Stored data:
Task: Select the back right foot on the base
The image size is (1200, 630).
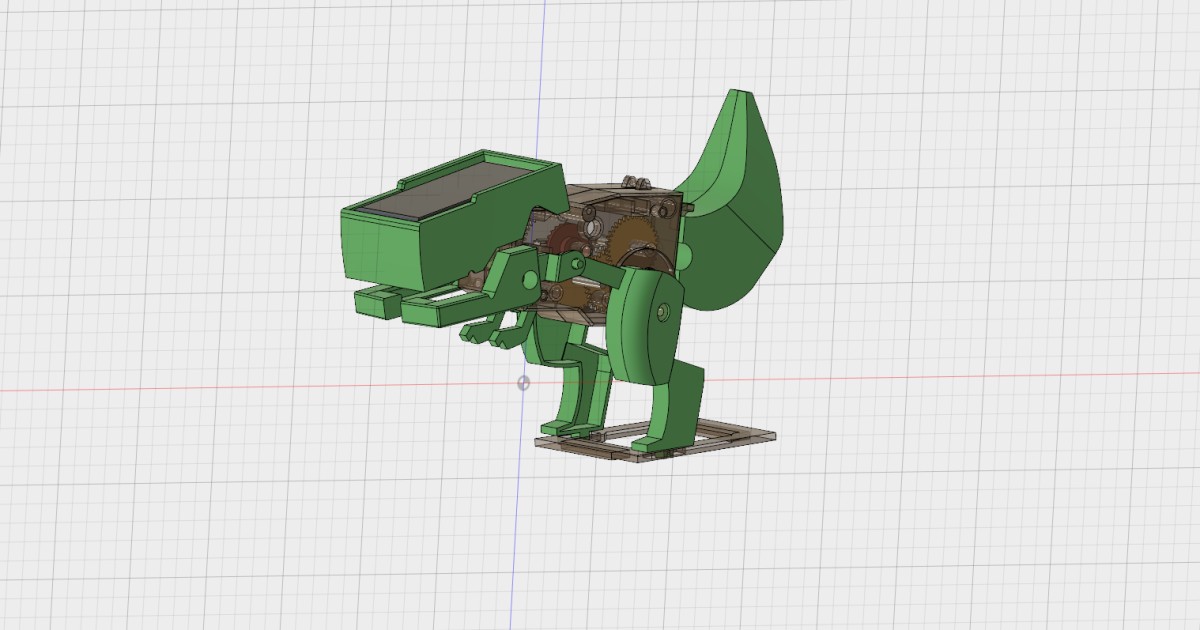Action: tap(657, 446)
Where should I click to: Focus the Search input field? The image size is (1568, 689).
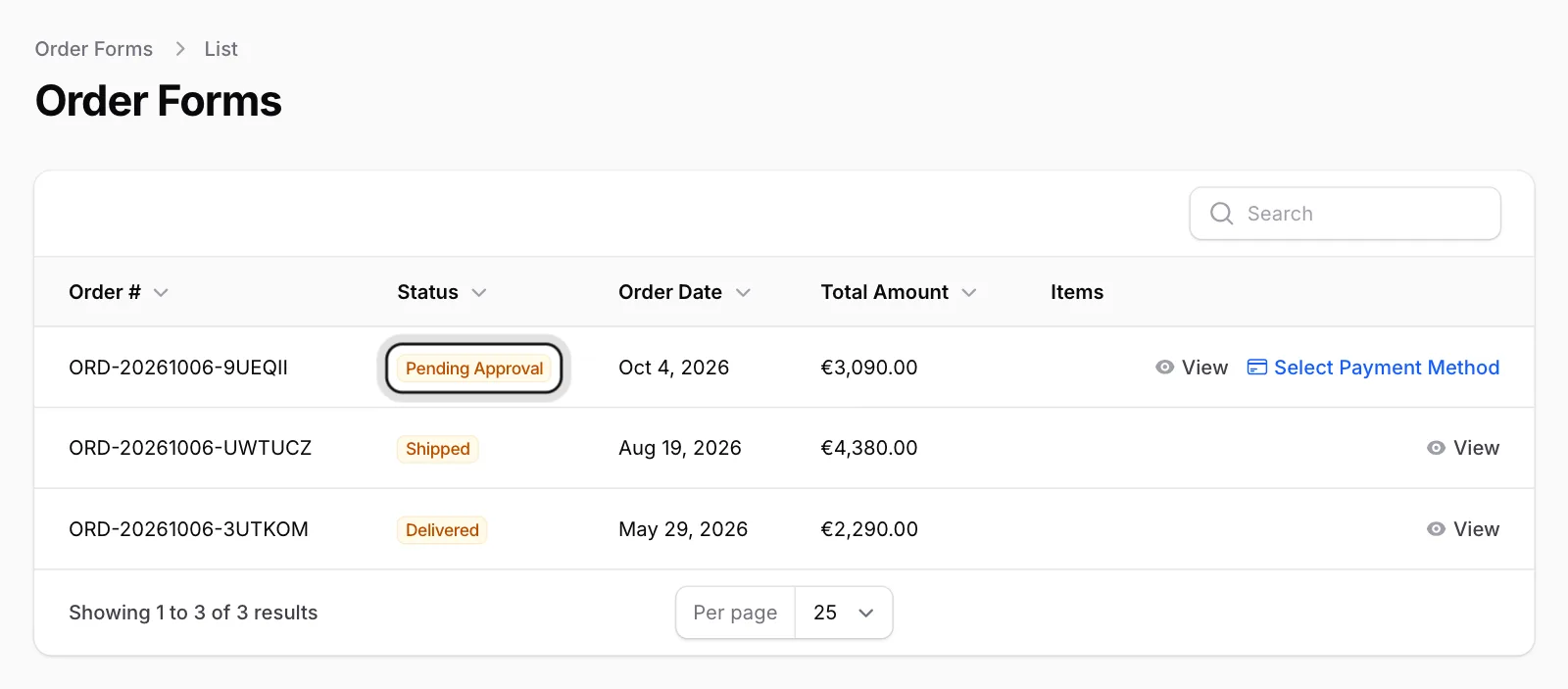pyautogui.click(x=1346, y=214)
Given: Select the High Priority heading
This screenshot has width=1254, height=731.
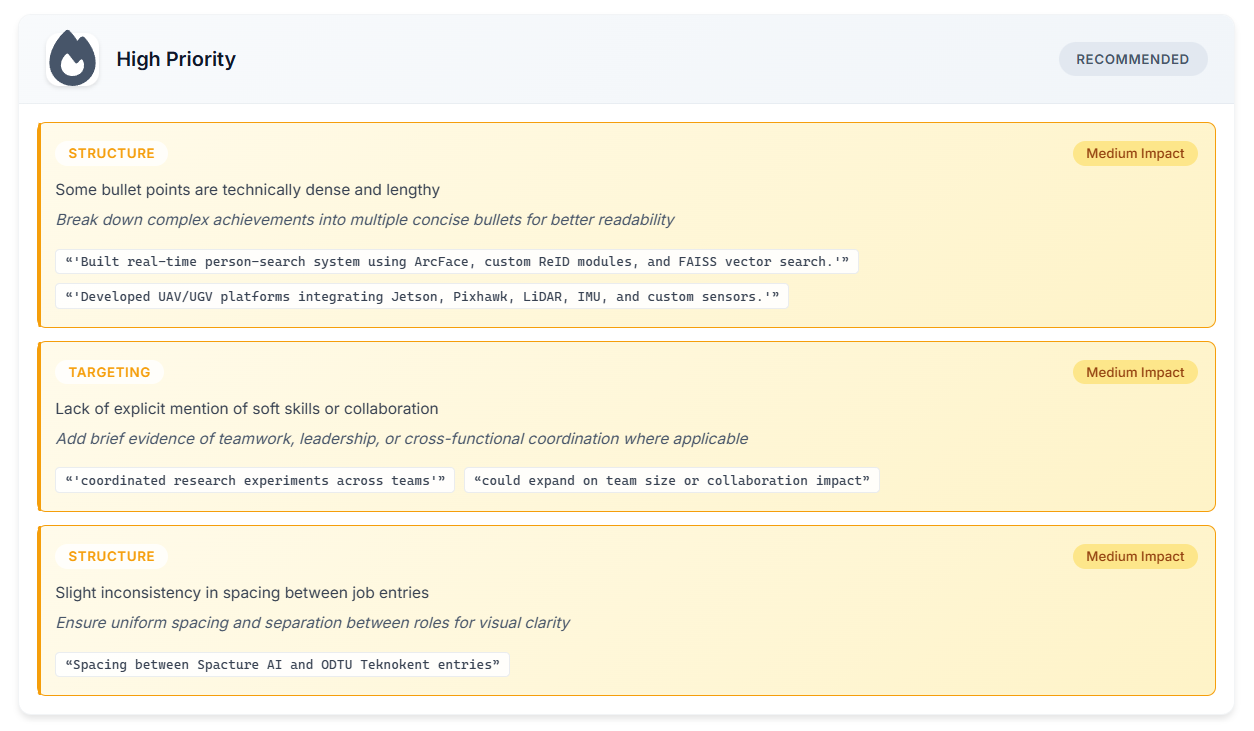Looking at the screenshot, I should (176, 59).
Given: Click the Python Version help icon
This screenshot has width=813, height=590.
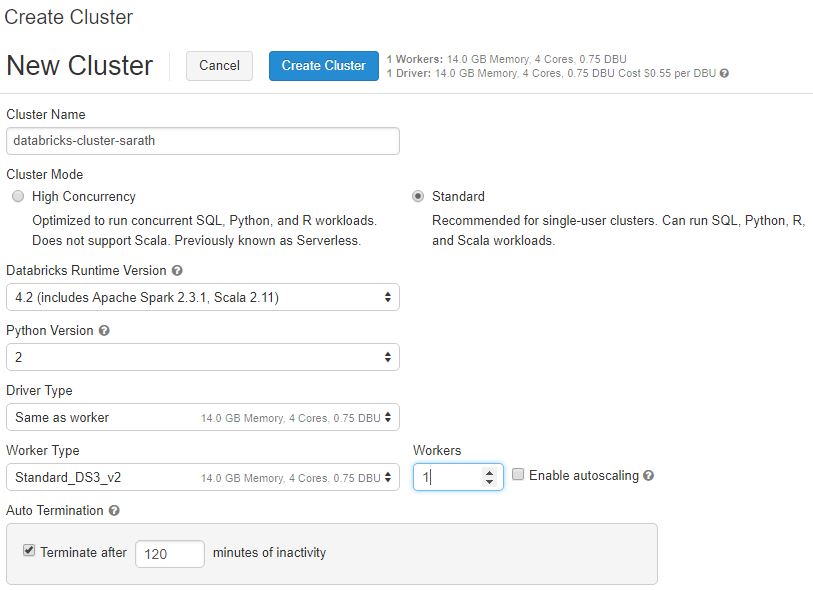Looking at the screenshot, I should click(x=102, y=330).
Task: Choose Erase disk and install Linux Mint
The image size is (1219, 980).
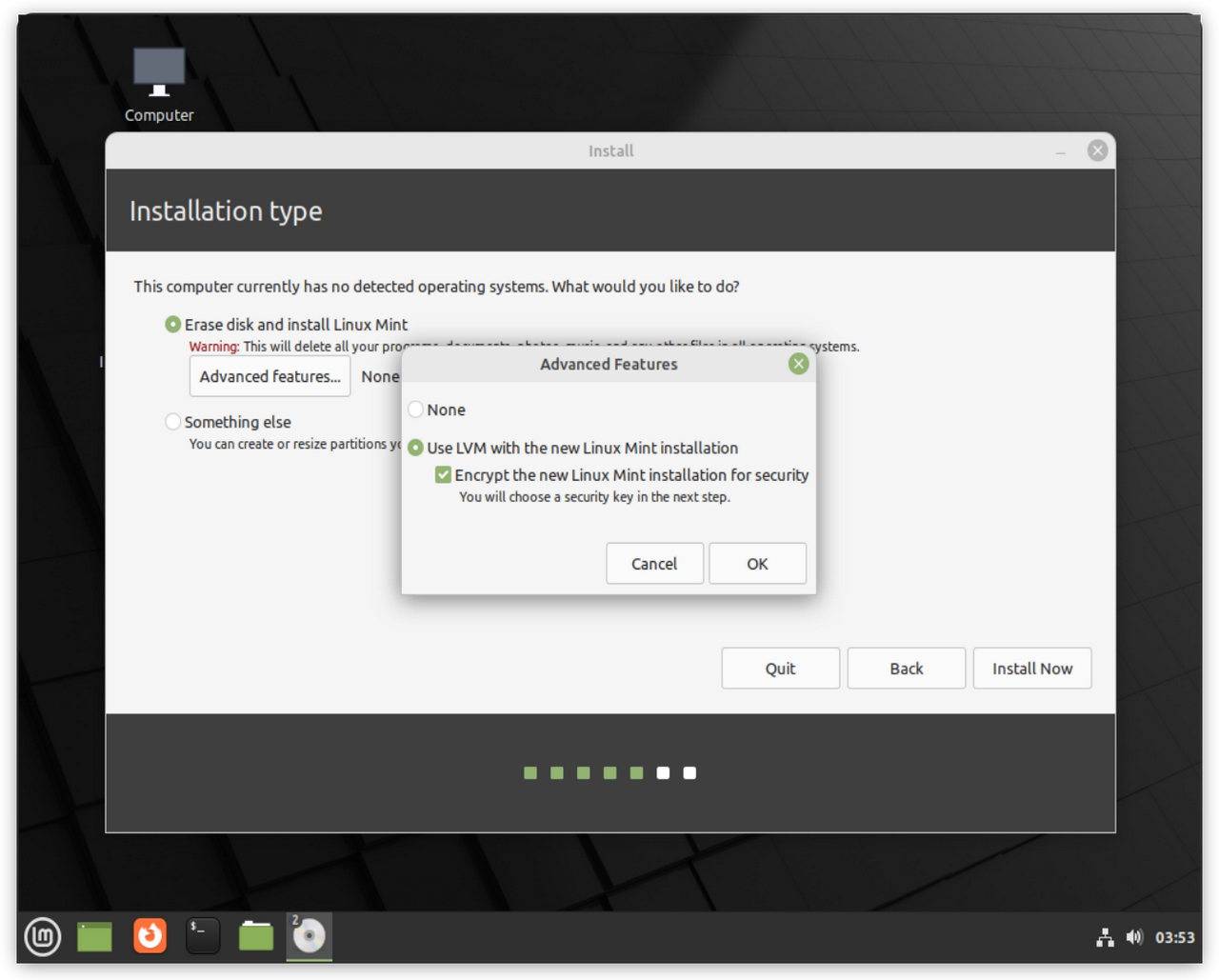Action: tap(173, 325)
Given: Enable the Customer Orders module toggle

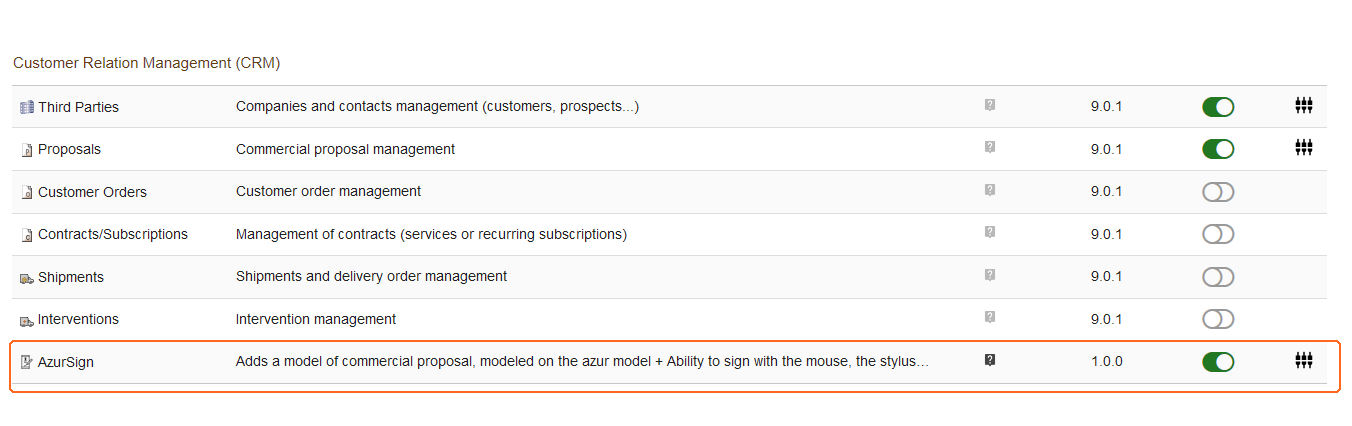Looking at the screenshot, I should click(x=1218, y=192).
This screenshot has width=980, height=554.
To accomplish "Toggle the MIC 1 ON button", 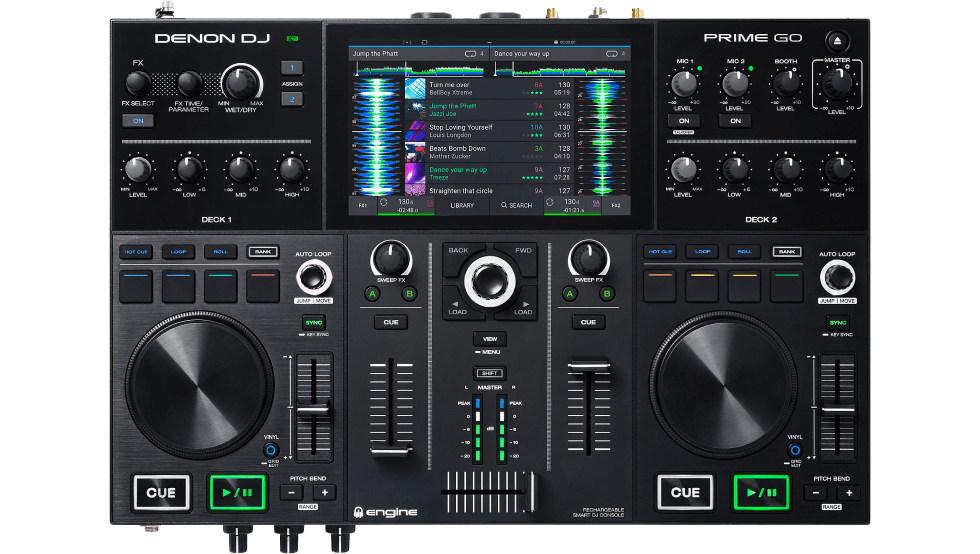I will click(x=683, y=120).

## How to complete this task
Repeat the data verbatim through the "Given: Select the High Priority heading" line, no pictures.

## Exercise output
Task: Select the back right foot on the base
The image size is (1200, 630).
Action: tap(657, 446)
Where should I click to: Focus the Search input field? The image size is (1568, 689).
pyautogui.click(x=1346, y=214)
Given: Select the High Priority heading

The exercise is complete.